Classical Economics and KeynesThis is a featured page

Two Theories:

The Classical View
  • In this view, the AS curve is vertical & is the only determinant of the level of real output, while the AD curve is stable and is the single determinant of the PL.
  • Adam Smith believed in laissez-faire (government should not intervene in any economic affairs) because full employment is norm to market economy therefore government should not intervene but "let it be."
  • Prices and wages are flexible.
  • If PL ↓, the economy will self correct.
  • According to this view, the economy is relatively stable.

  • Vertical Aggregate Supply Curve:
    • Economy will operate at its full-employment level of output because wage and prices are flexible. Output does not change in response to PL changes.
    • The view is that input costs would fall along with product prices, so real profits and output will not change.
  • Stable Aggregate Demand:
    • The amount of real output that can be purchased is determined by:
      • the amount of money households possess
      • the purchasing power of that money
    • As we move down the vertical axis, PL ↓ = the purchasing power ↑. if supply of money ↑ --> AD shifts right, demand-pull inflation occurs.


The Keynesian View
  • Product prices and wages are downwardly inflexible or sticky over very long time periods: therefore is graphically represented as a horizontal AS curve.
  • AD is subject to periodic changes caused by changes in the determinants of AD.
  • John Keynes believed laissez-faire capitalism is subject to the recurring recessions that bring about widespread unemployment.
  • In this view, it is believed that active government policy is required to stabilize the economy as well as to prevent valuable resources from going to waste.
  • AS is horizontal up to the full employment level, and then becomes vertical
  • leads to more unemployment, lower GDP.
  • more government involvement e.g. when spending declines, the government does whatever it can do to solve it, using expansionary fiscal policy as well as expansionary monetary policy.
  • According to this view, economy is relatively unstable.
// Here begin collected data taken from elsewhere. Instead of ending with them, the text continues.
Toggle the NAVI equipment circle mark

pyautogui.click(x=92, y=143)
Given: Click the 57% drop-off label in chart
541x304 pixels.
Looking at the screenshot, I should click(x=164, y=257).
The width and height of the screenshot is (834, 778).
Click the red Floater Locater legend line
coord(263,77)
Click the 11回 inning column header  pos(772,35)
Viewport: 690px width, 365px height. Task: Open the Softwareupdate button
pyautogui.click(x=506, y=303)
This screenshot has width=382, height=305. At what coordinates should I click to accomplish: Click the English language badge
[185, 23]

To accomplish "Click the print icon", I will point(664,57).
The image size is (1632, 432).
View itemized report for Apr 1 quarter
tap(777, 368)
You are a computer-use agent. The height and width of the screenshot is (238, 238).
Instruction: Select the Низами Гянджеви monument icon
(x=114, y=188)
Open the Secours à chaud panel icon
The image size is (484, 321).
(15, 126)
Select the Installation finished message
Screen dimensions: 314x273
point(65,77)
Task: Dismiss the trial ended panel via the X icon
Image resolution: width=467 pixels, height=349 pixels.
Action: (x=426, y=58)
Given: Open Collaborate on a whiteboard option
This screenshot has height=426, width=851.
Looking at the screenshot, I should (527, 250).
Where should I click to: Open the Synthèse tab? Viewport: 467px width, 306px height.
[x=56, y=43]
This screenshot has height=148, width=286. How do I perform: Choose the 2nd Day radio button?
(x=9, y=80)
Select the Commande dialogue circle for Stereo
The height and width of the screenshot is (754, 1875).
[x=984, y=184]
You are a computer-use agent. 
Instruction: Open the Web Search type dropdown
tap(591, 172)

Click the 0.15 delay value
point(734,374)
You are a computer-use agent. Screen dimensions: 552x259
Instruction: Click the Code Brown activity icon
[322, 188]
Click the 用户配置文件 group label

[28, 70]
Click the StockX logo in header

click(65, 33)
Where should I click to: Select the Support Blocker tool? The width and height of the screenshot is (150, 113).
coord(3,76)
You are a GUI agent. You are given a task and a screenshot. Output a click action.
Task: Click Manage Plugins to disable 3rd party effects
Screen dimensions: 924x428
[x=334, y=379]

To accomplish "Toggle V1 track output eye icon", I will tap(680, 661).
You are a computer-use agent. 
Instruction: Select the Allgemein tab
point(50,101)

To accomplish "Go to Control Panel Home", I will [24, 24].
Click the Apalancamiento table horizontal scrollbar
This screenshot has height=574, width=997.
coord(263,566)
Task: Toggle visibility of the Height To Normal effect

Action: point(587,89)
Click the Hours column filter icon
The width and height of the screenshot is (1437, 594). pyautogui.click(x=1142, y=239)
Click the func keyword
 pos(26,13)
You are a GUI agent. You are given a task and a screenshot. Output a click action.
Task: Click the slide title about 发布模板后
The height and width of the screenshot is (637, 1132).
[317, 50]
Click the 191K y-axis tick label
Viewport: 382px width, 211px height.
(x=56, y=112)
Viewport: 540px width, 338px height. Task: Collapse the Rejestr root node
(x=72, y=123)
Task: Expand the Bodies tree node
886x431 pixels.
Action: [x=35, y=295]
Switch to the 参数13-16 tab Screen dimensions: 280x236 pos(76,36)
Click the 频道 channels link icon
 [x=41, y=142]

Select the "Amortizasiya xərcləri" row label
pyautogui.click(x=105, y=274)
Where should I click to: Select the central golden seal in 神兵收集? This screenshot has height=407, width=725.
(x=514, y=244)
  • Horizontal Aggregate Supply Curve (to Full-Employment Output):
    • This AS curve only exists when the economy is fully employing its resources. (This includes the natural rate of unemployment) At full employment, AS becomes vertical.
  • Unstable Aggregate Demand:
    • Unless there is increased AD, output will be below the full-employment output. Government policies are needed or else recession and depression will occur.